Rare Science Fiction
- cover of first edition
- Editor: Ivan Howard
- Cover artist: Eugene Berman
- Language: English
- Genre: Science fiction
- Publisher: Belmont Books
- Publication date: 1963
- Publication place: United States
- Media type: Print (paperback)
- Pages: 173
- OCLC: 07488372
- LC Class: PS648.S3 R364 1963

= Rare Science Fiction =

1963 anthology edited by Ivan Howard

Rare Science Fiction is an anthology of science fiction short stories edited by Ivan Howard. It was first published in paperback by Belmont Books in January 1963. The collection has been translated into Portuguese.

==Summary==
The book collects eight short stories and novelettes by various science fiction authors.
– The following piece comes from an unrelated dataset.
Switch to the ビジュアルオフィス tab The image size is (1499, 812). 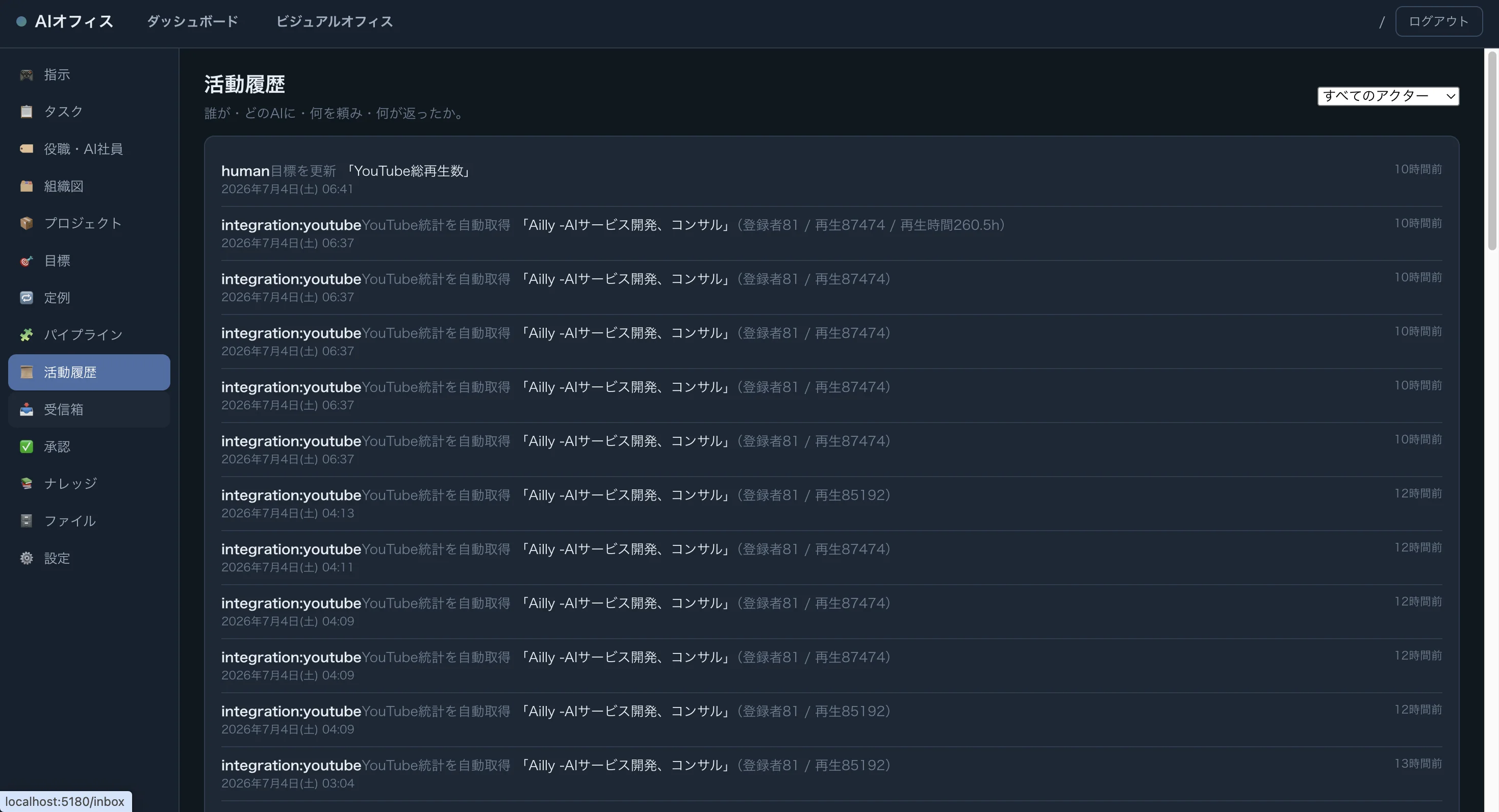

The stories were previously published from 1954 to 1959 in the Robert A. W. Lowndes-edited science fiction magazines Future Science Fiction, Science Fiction Quarterly, and Science Fiction Stories.

==Contents==
- "Let's Have Fun" (L. Sprague de Camp) (from Science Fiction Quarterly v. 5, no. 1, May 1957)
- "Do It Yourself" (Milton Lesser) (from Science Fiction Quarterly v. 5, no. 3, November 1957)
- "In Human Hands" (Algis Budrys) (from Science Fiction Stories no. 2, 1954)
- "Protective Camouflage" (Charles V. De Vet) (from Science Fiction Stories v. 5, no. 6, May 1955)
- "Asylum" (Alice Bullock) (from Future Science Fiction v. 5, no. 2, August 1954)
- "Quick Freeze" (Robert Silverberg) (from Science Fiction Quarterly v. 5, no. 1, May 1957)
- "Luck, Inc." (Jim Harmon) (from Science Fiction Stories v. 10, no. 5, November 1959)
- "Ripeness" (M. C. Pease) (from Science Fiction Stories v. 5, no. 4, January 1955)

==Reception==
P. Schuyler Miller called the anthology "a good and varied lot of eight stories" with "such gems as Alice Bullock's poignant little 'Asylum' or Milton Lesser's wry 'Do it Yourself,'" while noting that "the publisher has done his best to handicap the book with nonsensical cover claims," calling them "'prize-winning' stories" and claiming they were "'appearing for the first time in any book.'" He observed that "I can't recall that any of them ever won a prize, other than an editor's check," and that the de Camp contribution had in fact already appeared in his own collection A Gun for Dinosaur and Other Imaginative Tales (1963).